How long will the process take?
- The project is anticipated to last 6-8 months, with completion by late summer 2021; however, full execution of the plan will take several years.
How can I get involved?
You can provide comments and suggestions through this website (see Participate section), respond to the online survey and attend virtual public meetings.
Who is responsible for this comprehensive Linear Parks and Trails System Master Plan?
- Design Workshop, Inc. is the leading consultant for the Conceptual Design and Planning for a countywide Linear Parks and Trails System. Loudoun County is responsible for planning oversight and execution of the plan as funding becomes available.
What is a linear park?
- Linear parks are elongated open space corridors that are managed for conservation, recreation and/or multi-modal transportation values. Linear park corridors often follow the alignment of a natural or open space feature in the landscape, such as a riverfront, stream valley, ridgeline, overland along a railroad right-of-way converted to recreational use, scenic road, or other routes. Linear parks provide open-space connections linking parks, nature preserves, cultural features, or historic sites with each other and with urban, suburban and rural areas. Linear parks are designed to protect wildlife, biodiversity and scenic beauty, while providing passive recreation opportunities. The size and design of linear parks varies, depending upon context, function and location, but will generally consist of a wildlife corridor, continuous multiuse trail, waysides and seating, and other passive recreation uses.
Ideally, corridors should be wide enough (>300') to provide habitat for the safe movement, breeding and privacy of wildlife, while protecting water quality, native trees and vegetation, and sensitive habitat areas. Trails should be woven within the corridor in an ecologically sensitive manner. Corridor crossings of major roads should be designed to discourage wildlife and motor vehicle conflicts.
What is the definition of a trail?
- Trails are paths intended for non-motorized, multiuse, passive recreation. Typical trail users include walkers, mountain bikers, equestrians, nature enthusiasts, trail runners and dog walkers, among others.

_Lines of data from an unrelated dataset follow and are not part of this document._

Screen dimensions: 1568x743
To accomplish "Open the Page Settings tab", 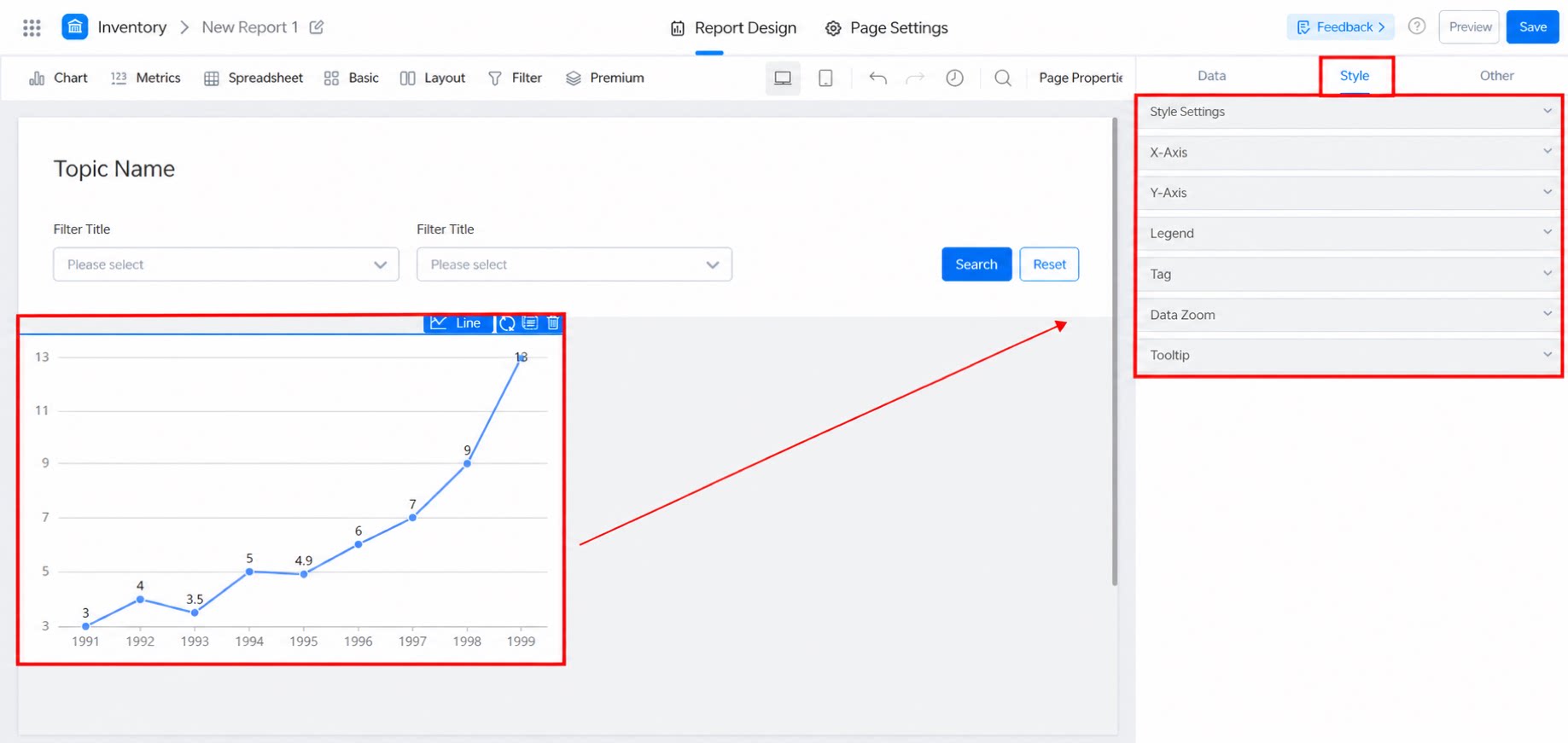I will pyautogui.click(x=886, y=28).
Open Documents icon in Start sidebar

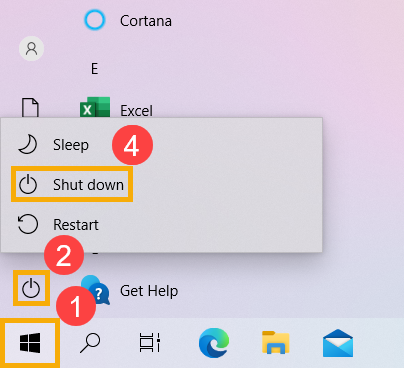[x=30, y=108]
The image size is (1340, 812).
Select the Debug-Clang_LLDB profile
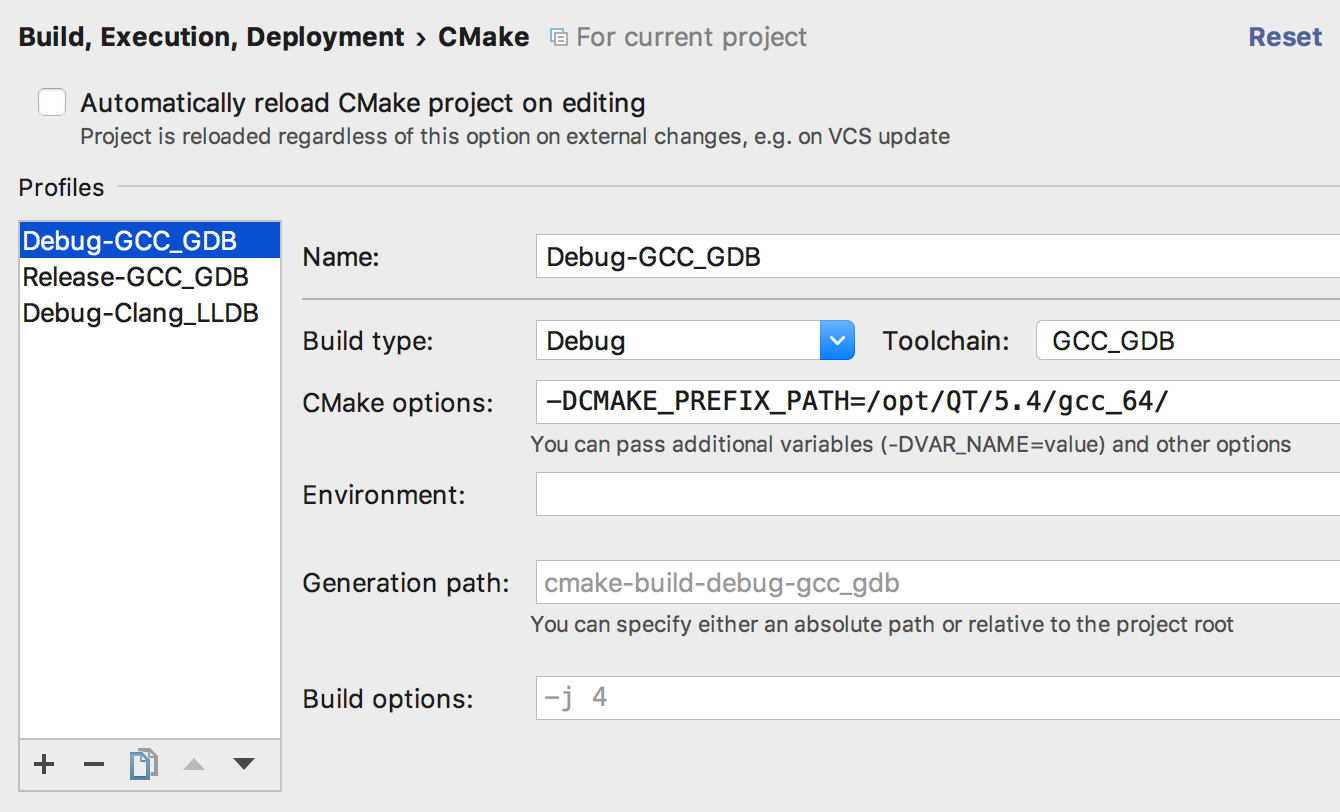point(141,313)

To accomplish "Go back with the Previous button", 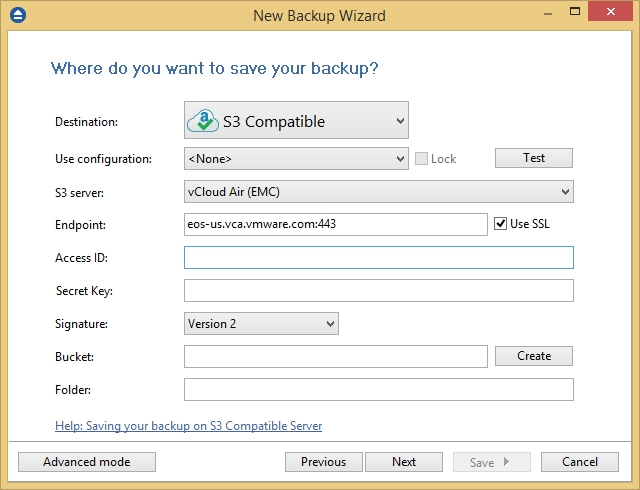I will (324, 462).
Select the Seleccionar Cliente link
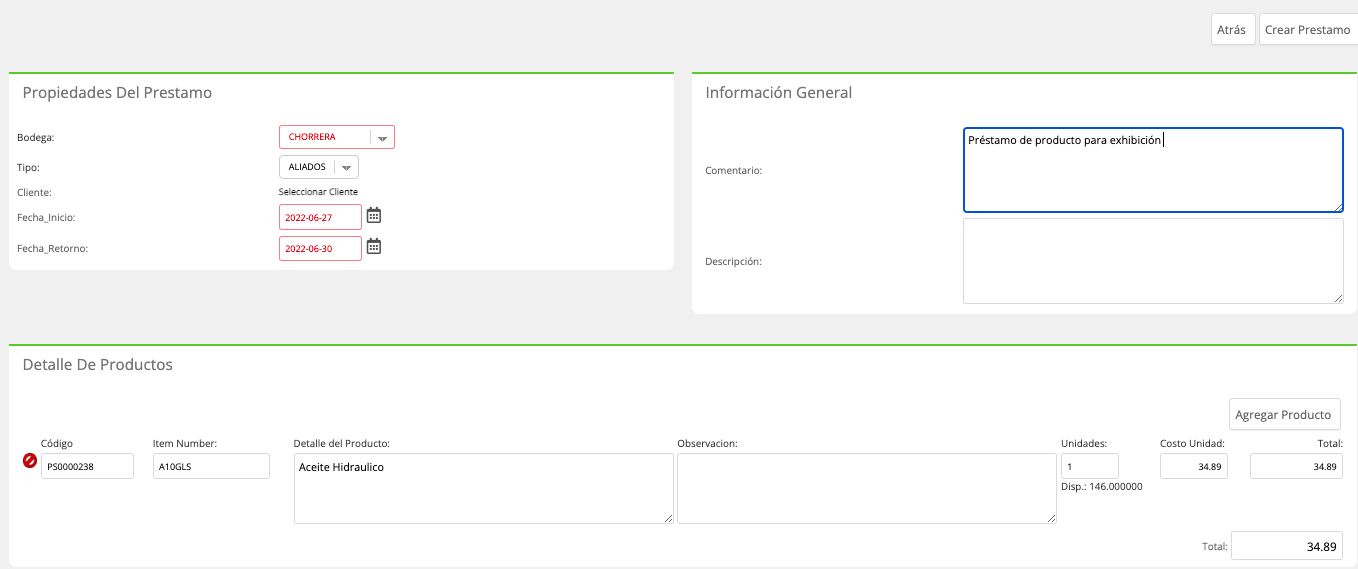1358x569 pixels. coord(318,192)
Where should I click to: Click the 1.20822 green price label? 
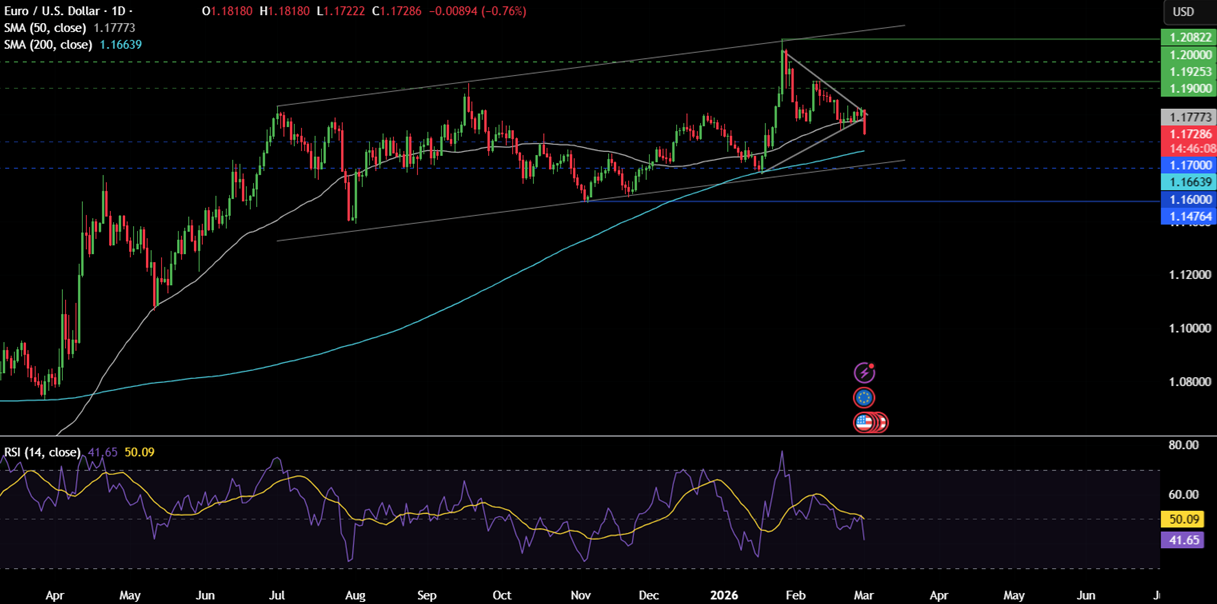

Preferred trail routing provides connections from origins, such as trail heads with suitable parking (including horse trailers) and neighborhoods with walkable access to destinations, including parks, neighborhoods, retail establishments, and natural, historic and cultural attractions. Trail surfaces are generally earthen (i.e., dirt), but may include surfaces like cinder or aggregate where such usage is appropriate to the terrain. Asphalt or concrete surfaces will be more commonly used as access paths into the trail system and along urban segments. Trail designs should accommodate as many user types as possible via a single track or, if necessary due to terrain or other issues, through parallel/nearby paths. Trail widths will vary depending on location and usage, but generally accommodate passing of two users of the widest intended user group (i.e., equestrians).